● **Exercise aim**: Give back exactly the lines from the one holding "You are a computer-use" to the last line of the entries, both included, and nothing more.

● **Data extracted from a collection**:
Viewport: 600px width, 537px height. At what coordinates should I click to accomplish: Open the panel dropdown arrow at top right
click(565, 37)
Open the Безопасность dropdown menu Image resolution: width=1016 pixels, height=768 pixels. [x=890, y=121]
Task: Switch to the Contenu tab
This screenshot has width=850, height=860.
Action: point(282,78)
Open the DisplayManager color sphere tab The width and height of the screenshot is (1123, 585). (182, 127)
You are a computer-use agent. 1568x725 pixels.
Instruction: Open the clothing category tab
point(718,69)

● **Finished task**:
You are a computer-use agent. 1568x725 pixels.
Instruction: Open the clothing category tab
point(718,69)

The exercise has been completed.